Almost eight months after inaugurating the first mohalla clinic in northwest Delhi in an air-conditioned porta cabin, the Delhi government has announced a pilot project for the next 100 mohalla clinics in a new format — in rented accommodations and manned by private or retired doctors.
Officials said the clinics will be housed in rented or “rent-free” accommodations of “two-three rooms”, while doctors will be selected through walk-in interviews. Retired government doctors and private practitioners have been specifically invited for the interviews. Those selected will be empaneled by the government as “Aam Aadmi Mohalla Clinics (AAMC) Chamber doctors” and will be responsible for maintaining the clinics.
Senior government officials said the clinics will function as “self-contained institutions” for a minimum of four hours between 9 am and 1 pm, Monday to Friday.
“The selected private and retired doctors will be remunerated Rs 30 by the government for every patient they see. If the doctor chooses to engage a helper at his or her own expense, the consultation charge for every patient will be Rs 40,” said an official. The minimum qualification to be eligible for the interview is an MBBS degree.
Health minister Satyendar Jain had earlier said the government plans to start 1,000 mohalla clinics this year. Senior health officials said after this pilot is completed, setting up of the rest of the clinics in porta cabins has not been ruled out.
“This is just a pilot project of 100 clinics for now. We have seen the functioning of the porta cabin-like structure where a government doctor engaged under the National Rural Health Mission has been posted. Now, we are trying out a new model for the next 100 mohalla clinics. After evaluating both, we will decide how the next phase of the clinics will be rolled out,” said an official.
Under the project, medical equipment and the pharmacy will be arranged for by the Directorate General of Health Services (DGHS) and district health officials respectively. “The completed chamber will be made available to doctors who are empaneled to manage them in four-hour shifts as an OPD clinic. The responsibility of keeping the clinic clean and patient-friendly is the responsibility of the doctor,” states the proposal.
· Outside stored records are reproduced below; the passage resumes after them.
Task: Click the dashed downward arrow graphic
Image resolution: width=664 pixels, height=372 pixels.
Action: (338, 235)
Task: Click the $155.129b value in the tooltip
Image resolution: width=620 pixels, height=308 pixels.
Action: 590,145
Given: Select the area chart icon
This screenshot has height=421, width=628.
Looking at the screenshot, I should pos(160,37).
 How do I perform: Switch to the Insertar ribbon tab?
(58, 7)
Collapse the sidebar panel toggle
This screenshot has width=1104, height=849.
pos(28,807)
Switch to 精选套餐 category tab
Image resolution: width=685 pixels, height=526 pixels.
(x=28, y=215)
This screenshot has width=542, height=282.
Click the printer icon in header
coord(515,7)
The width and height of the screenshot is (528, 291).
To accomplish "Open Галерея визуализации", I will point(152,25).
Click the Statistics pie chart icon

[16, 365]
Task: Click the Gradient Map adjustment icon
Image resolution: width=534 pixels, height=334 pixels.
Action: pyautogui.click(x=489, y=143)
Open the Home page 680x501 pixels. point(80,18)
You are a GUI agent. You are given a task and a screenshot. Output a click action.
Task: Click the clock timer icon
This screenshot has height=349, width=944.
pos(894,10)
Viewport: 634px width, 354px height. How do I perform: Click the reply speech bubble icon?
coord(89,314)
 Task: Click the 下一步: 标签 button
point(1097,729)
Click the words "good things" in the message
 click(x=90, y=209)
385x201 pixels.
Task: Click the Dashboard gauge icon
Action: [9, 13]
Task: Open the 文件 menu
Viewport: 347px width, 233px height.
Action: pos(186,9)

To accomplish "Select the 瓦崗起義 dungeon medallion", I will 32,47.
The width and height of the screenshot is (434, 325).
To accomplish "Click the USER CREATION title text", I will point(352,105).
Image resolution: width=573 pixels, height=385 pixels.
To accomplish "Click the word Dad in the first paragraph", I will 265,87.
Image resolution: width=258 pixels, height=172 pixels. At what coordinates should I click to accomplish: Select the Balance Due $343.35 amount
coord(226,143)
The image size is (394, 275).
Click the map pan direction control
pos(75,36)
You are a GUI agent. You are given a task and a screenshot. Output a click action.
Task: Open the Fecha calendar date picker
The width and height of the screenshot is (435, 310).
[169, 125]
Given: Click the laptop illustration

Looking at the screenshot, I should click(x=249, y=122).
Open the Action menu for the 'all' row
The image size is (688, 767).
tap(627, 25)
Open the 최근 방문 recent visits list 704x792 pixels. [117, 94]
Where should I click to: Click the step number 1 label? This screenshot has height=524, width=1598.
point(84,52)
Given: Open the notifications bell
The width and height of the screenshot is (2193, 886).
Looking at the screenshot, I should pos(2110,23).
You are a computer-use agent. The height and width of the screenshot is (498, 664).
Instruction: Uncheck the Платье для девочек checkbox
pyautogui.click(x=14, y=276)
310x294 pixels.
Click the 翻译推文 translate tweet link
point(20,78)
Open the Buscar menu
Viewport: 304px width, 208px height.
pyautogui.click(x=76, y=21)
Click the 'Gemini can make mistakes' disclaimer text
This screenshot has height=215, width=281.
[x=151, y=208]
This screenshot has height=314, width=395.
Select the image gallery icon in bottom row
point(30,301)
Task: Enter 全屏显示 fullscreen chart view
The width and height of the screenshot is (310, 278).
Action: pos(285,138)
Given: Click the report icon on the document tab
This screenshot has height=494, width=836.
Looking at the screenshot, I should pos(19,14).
“Basic investigations” in the clinic will be paid for by the government. A biometric list of patients treated and medicines will have to be maintained by the doctors. “The patients shall be examined on the basis of an internet-connected electronic tab based protocol and medicines prescribed and dispensed by the doctor,” adds the proposal.
As per the proposal, the clinics will be rented by the government, and electricity, water and sewer connections shall also be arranged by the government. The “basic interiors, installation of electrical fittings and furnishing will be done as per the owner’s requirement while handing over the property to the government”.
Senior health officials said while most of the facilities will have to be paid for, some may be provided “rent-free” by private individuals. The Chief District Medical Officer of every district will provide posters and other public health education material on state programmes for these clinics. “We will give a short training to the doctors on maintaining patient data,” said an official.
The government said the pilot will be tried for six months, “in order to develop the understanding for work flow and methods in management of the mohalla clinics”.